Uncertainty ≠ Ensemble: The authors demonstrate that a single model can achieve robustness comparable to or better than an ensemble, provided the model has a structure (Weibull distribution + global parameter posterior) capable of "hosting uncertainty."

Limitations & Future Work¶

Sensitivity to Sparsity: \(\eta\) and Gamma prior hyperparameters \((\alpha_0,\beta_0,\gamma_0,\delta_0)\) directly affect sparsity. While sensitivity analysis is provided, there is no universal recommendation; hyperparameter tuning is required for new datasets.
Tension Between Factor Dimension K and Interpretability: If K is too small, factors are forced back into entanglement; if too large, excessive sparsity might lose semantics. Auto-selection of K (e.g., via non-parametric Bayes) is not fully discussed.
Limited PPO Evaluation: While the core benefit is RM robustness, downstream PPO/BoN was only validated on the 2B/8B scale with a single SFT base; cross-scale comparability for 70B+ remains to be seen.
Future Work: Combining \(\Phi\) global sparsity with reward editing/interpretability tools to allow users to "pick factors and adjust weights," moving from passive debiasing to active, controllable alignment.

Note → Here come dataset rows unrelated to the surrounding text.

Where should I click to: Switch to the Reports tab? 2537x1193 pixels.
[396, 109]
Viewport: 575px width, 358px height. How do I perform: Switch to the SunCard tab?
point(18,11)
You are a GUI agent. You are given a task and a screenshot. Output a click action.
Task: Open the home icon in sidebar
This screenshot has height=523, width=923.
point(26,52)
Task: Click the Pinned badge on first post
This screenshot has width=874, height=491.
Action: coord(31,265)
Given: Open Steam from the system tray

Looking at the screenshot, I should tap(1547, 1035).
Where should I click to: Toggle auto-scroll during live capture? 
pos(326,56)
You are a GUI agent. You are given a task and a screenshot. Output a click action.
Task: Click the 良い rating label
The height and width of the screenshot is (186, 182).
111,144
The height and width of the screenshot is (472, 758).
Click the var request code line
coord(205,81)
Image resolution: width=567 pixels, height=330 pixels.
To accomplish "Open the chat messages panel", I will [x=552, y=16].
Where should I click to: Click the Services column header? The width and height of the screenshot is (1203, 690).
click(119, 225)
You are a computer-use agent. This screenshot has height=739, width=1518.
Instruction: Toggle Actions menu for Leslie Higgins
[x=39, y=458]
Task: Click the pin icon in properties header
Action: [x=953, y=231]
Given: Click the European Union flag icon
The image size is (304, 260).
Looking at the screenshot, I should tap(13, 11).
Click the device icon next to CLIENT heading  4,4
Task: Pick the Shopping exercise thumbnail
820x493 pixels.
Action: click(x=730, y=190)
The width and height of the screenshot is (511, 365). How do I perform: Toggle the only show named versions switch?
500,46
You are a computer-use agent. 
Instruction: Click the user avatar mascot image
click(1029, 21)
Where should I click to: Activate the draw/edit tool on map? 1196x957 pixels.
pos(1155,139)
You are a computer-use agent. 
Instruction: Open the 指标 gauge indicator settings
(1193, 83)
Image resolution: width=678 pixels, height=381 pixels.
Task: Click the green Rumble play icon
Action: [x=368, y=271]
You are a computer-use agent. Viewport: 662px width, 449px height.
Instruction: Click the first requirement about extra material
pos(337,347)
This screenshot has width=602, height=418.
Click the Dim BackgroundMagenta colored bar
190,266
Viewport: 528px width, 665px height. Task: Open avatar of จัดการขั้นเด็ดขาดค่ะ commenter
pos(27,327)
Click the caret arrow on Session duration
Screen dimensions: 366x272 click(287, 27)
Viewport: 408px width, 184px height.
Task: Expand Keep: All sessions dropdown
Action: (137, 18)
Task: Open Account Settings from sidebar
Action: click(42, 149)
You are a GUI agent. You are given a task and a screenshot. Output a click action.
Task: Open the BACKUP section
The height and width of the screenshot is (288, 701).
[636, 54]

vs BT-Ensemble (Coste et al., 2024): Ensembles use N RMs to approximate epistemic uncertainty, costing N× memory and compute. BNRM captures the same signal via a single model + global Weibull posterior with lower overhead and better results.
vs InfoRM (Miao et al., 2024): InfoRM implicitly suppresses spurious features via variational information bottleneck; BNRM uses NFA for explicit sparse priors on every factor. BNRM is more robust on OOD/HHH and more interpretable.
vs GRM (Yang et al., 2024): GRM uses SFT/DPO heads as auxiliary regularization. BNRM changes the probabilistic structure of rewards. The two are orthogonal; the paper provides a GRM-BNRM version showing sparse priors can be stacked on top of other regularizations.

Rating¶

Novelty: ⭐⭐⭐⭐ Innovative use of classical NFA with modern variational techniques for RM; theoretically sound and fresh, though NFA + deep network combinations have appeared in topic modeling.
Experimental Thoroughness: ⭐⭐⭐⭐ Covers ID/OOD/BoN/PPO across multiple strong baselines (BT, Ensemble, InfoRM, GRM) and validates across two scales (40K/400K) and three bases.
Writing Quality: ⭐⭐⭐⭐ Equal emphasis on formulas and diagrams; the derivation chain from BT → Bayesian BT → BNRM is fluid and accessible.
Value: ⭐⭐⭐⭐ Provides a structural, interpretable, and low-cost solution to reward hacking with direct utility for production-grade RLHF and alignment research.